## Start Text to read
Graduation address: Thursday 23 June afternoon ceremony

Graduation address by Professor Dame Sally Mapstone FRSE, Principal and Vice-Chancellor


I start this address with a brief moment of audience participation. May I ask those of you who are familiar with the 1967 movie The Graduate, to raise their hands.

There may be something of a generational divide here. When I graduated from University towards the end of the 1970s my entire generation would have been familiar with The Graduate, could recite parts of its screenplay, and probably still do so now. However, a little recent local market research, reinforced by these results, suggests that the current graduating cohort might not have quite such familiarity with this frankly iconic film.

Well graduates, two years on from your original graduation date, you will have many calls on your time, but do try and make some time this summer to watch this movie if you are not familiar with it. In what follows I will try not to spoil too much of the storyline, but I will indicate some reasons why I think in the context of your own graduation the film holds its value.

The Graduate was directed by Mike Nichols, and starred Dustin Hoffman and Anne Bancroft. It is set in Southern California, in the Los Angeles area. As his family prepare for a party to celebrate his recent graduation, the Graduate, Benjamin Braddock, is asked by his father:

‘Have you thought about graduate school?’

‘No’, Benjamin replies.

‘Would you mind telling me then’, says his father, ‘what those four years of college were for? What was the point of all that hard work?’

‘You got me’, Benjamin, who is often inclined to take the line of least resistance, replies.

Mr Braddock Senior’s attitude to further study might seem pretty enlightened and it is one that we would very much respect and indeed encourage here at St Andrews; as you develop your career plans, further study at postgraduate or doctoral level has a lot to recommend it. I would add to this particular cohort that this is not something that you necessarily have to do immediately. There can be some value (I speak from personal experience) in taking a year or two out to do other things before you go back to further study, with the assurance that that is what you really want to do.
## End Text to read
## Start Given records
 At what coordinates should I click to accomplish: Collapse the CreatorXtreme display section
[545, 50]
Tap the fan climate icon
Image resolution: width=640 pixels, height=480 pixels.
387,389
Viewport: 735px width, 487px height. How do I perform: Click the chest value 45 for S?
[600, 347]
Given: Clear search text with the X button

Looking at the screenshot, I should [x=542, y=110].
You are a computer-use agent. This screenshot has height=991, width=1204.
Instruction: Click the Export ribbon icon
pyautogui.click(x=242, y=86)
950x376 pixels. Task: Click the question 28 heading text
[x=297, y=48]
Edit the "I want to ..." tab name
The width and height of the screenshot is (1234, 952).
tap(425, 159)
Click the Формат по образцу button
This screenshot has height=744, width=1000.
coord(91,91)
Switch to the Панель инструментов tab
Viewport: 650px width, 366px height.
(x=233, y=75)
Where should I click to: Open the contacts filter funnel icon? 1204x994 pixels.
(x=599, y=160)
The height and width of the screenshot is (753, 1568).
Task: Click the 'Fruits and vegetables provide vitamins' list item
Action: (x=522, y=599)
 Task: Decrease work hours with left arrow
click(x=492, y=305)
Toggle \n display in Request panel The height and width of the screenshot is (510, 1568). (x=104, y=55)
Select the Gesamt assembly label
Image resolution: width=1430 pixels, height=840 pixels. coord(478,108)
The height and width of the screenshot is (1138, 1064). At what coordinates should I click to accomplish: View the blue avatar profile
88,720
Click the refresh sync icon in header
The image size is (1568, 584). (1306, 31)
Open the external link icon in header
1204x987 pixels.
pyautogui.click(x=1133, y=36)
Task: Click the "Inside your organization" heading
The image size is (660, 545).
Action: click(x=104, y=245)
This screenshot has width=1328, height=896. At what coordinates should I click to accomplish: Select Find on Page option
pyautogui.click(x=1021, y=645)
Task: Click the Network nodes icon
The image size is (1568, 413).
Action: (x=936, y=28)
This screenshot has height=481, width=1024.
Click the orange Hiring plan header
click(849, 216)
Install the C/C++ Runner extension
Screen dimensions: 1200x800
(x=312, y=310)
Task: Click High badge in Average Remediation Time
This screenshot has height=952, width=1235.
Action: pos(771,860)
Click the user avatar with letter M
## End Given records
Continue the graduation address from the point where it ends.

That said, though a popular option amongst our graduates, postgraduate study is only one of many possibilities that lie ahead of you all. However, as the conversation between father and son develops in The Graduate, it becomes apparent that Mr Braddock Senior’s view of his son’s future stems from a further set of generationally inflected attitudes. 

As his son drifts on an inflatable raft in their pool his father, trying unsuccessfully to control himself, says: ‘Now listen Ben. I think it’s a very good thing that a young man - after he’s done some very good work - should have a chance to relax and enjoy himself, and lie around, and drink beer and so on. But after a few weeks I believe that person would want to take some stock in himself and his situation and start to think about getting off his ass.’ At this point in the film’s gloriously subtle screenplay, Ben’s mother appears and says, ‘The Robinson’s are here’.

It is possible that there are those in the audience who may share the frustrations of Mr Braddock Senior. To them I would say, your children have a lifetime ahead of them. Taking some time to reflect, regroup, and assess possibilities really does have something to be said for it. We are all different. Some graduates like to have the next stage of their lives set up for them before their graduation ceremony is over; some prefer to take longer, even a year or two, to assess their options. One size does not fit all.

The Graduate is a film very much about rites of passage. But as you can see, it is also a film about generational perspectives, and this is where it can still surprise us.

One of the tropes in the film again related to what Benjamin is going to do with his life, is voiced by Mr McGuire, a convivial friend of Benjamin’s parents during what to Benjamin is an interminable drinks party to celebrate his success:

Mr McGuire: I want to say one word to you Benjamin. Just one word.

Benjamin: Yes, sir.

Mr McGuire Are you listening?

Benjamin: Yes, I am.

Mr McGuire: Plastics.

Ben: Exactly how do you mean?

Mr McGuire: There is a great future in plastics. Think about it.

There is actually a lot going on here. Mr Maguire’s belief in plastics is in the film seen as symbolic of the boring views of the affluent American middle classes to which Benjamin belongs but which, with a nod to the hippy era of his day, Benjamin is trying to reject. Ironically, of course, this leads Benjamin into an affair with another member of the middle classes, the ‘older woman’ Mrs Robinson, thus prompting probably the most memorable piece of dialogue in the whole film:

Mrs Robinson: Do you find me undesirable?

Benjamin: Oh no, Mrs Robinson. I think you’re the most attractive of all my parents’ friends.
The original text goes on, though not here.